All sets of numbers you have presented so far (0-300, 0-30000, 0-300000000000000000000000) do not follow Benford's law. It is very simple to show. In all these sets, the probability of first digit as 1 is equal to the probability of first digit as 2 which contradicts Benford's law.

[EGreg]

That’s because you aren’t trying to find the probability of a digit given any SPECIFIC maximum, you are trying to sum the probability of the digit given that the maximum is in a certain range, over all ranges.

With large ranges, even if you exclude a power of 10 in the upper bound, it does not change the 11.11% chance of each digit being the first digit.*

That is JUST FALSE ok? For for pretty much any distribution you choose for the max, other than 100% chance it is a power of 10 and 0% chance other numbers, you’ll get that the digit 1 comes up way more than 2, which would come up more than 3, etc. How much more? This comes from the fact that there are just as many numbers 100-200 as there are 0-100. Ok? And that’s all 1s. Then you hit the 2s, and so on.

If the max happens to be anywhere in the range 100-1000 with equal probability, you get that result. Benford’s law. If the max is distributed as some sort of continuous distribution — and not that ridiculous distribution of ONLY ever being powers of 10 — then you likely get something similar.

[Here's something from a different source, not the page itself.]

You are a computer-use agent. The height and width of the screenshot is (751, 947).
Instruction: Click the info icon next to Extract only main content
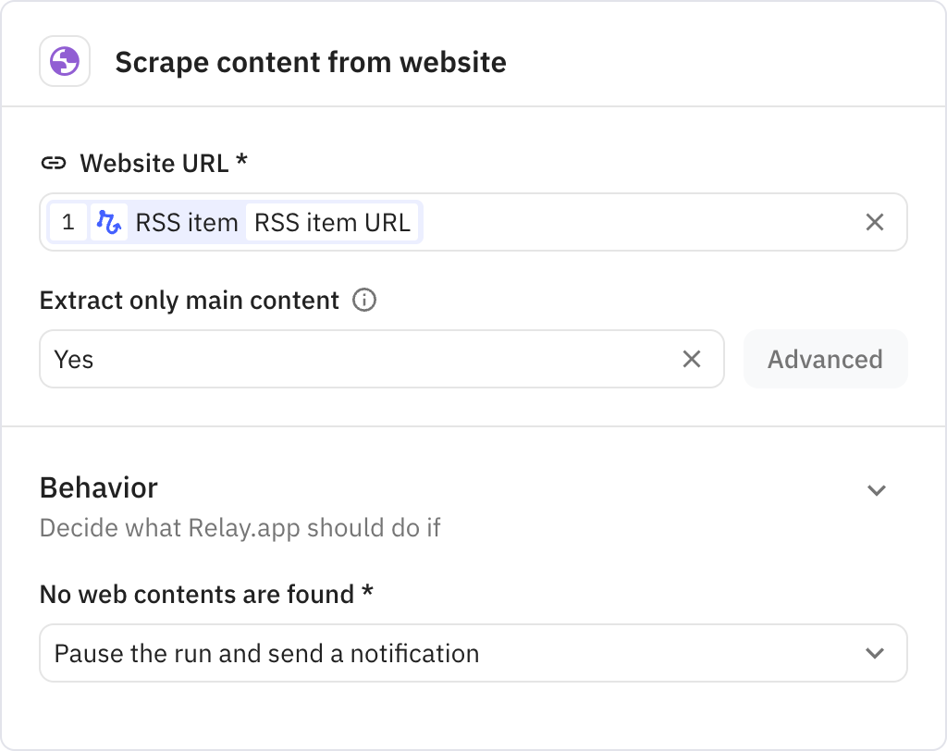[x=364, y=300]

What are you arguing about?? If you are saying it’s mysterious why the lower digits come up more than higher ones, well the mystery is over. If you want an EXACT fit to the numbers in the article then I think they come out whenever the max is uniformly distributed between 10^n and 10^(n+1). But they may also have a sort of “law of large numbers” thing where pretty much any continuous distribution of the max leads to this law. That part I can’t tell you. What I can tell you is OBVIOUSLY the lower digits will come out more frequently.

[susam]

The numbers in the range 0-300 do not obey Benford's law. In base 10, a set of numbers that Benford's law if the leading significant digit d (0 < d < 10) occurs with probability log10(1 + 1/d). This isn't the case for the set of numbers between 1 and 300, inclusive.

[EGreg]

Your assertion that for large ranges every digit has the same chance of appearing is very wrong. Your empirical test is rigged by choosing a very rare max, literally the only one where it would “prove” your assertion.

Benford’s law appears when the max of your range is uniformly distributed

[foo101]

If you present a weird distribution to begin with, it should not be surprising that every digit does not have the same chance of appearing. That's not the point. We are not talking about weird distributions here.

If we are going to argue like this, I might as well present a set of two numbers S = {1, 2} and claim that when we choose numbers from uniform distribution, the probability of 3 occurring as the first digit is 0. Other commenters are not assuming weird distributions like this because this kind of discussion does not provide any new insights and is just a waste of time.

[EGreg]

You can create all the strawmen you want. I am going to quote from Wikipedia:

The law states that in many naturally occurring collections of numbers, the leading significant digit is likely to be small.

I have explained why that happens for the vast majority of UNIFORMLY DISTRIBUTED VARIABLES.

The vast majority. That implies that there is a collection of all possible uniformly distributed variables, and in particular those that are sampled from real world processes.

As long as they are uniformly distributed, with 0 as the minimum and M as the maximum, the first digit will appear more commonly.

I explained it several times. Why are you still insisting that statements about MAJORITY of uniform distributions are weird?

Yes statements about collections of uniform distributions are not statements about ONE SPECIFIC uniform distribution. And?

[foo101]

Can you provide an example range of uniformly distributed integers that obeys Benford's law?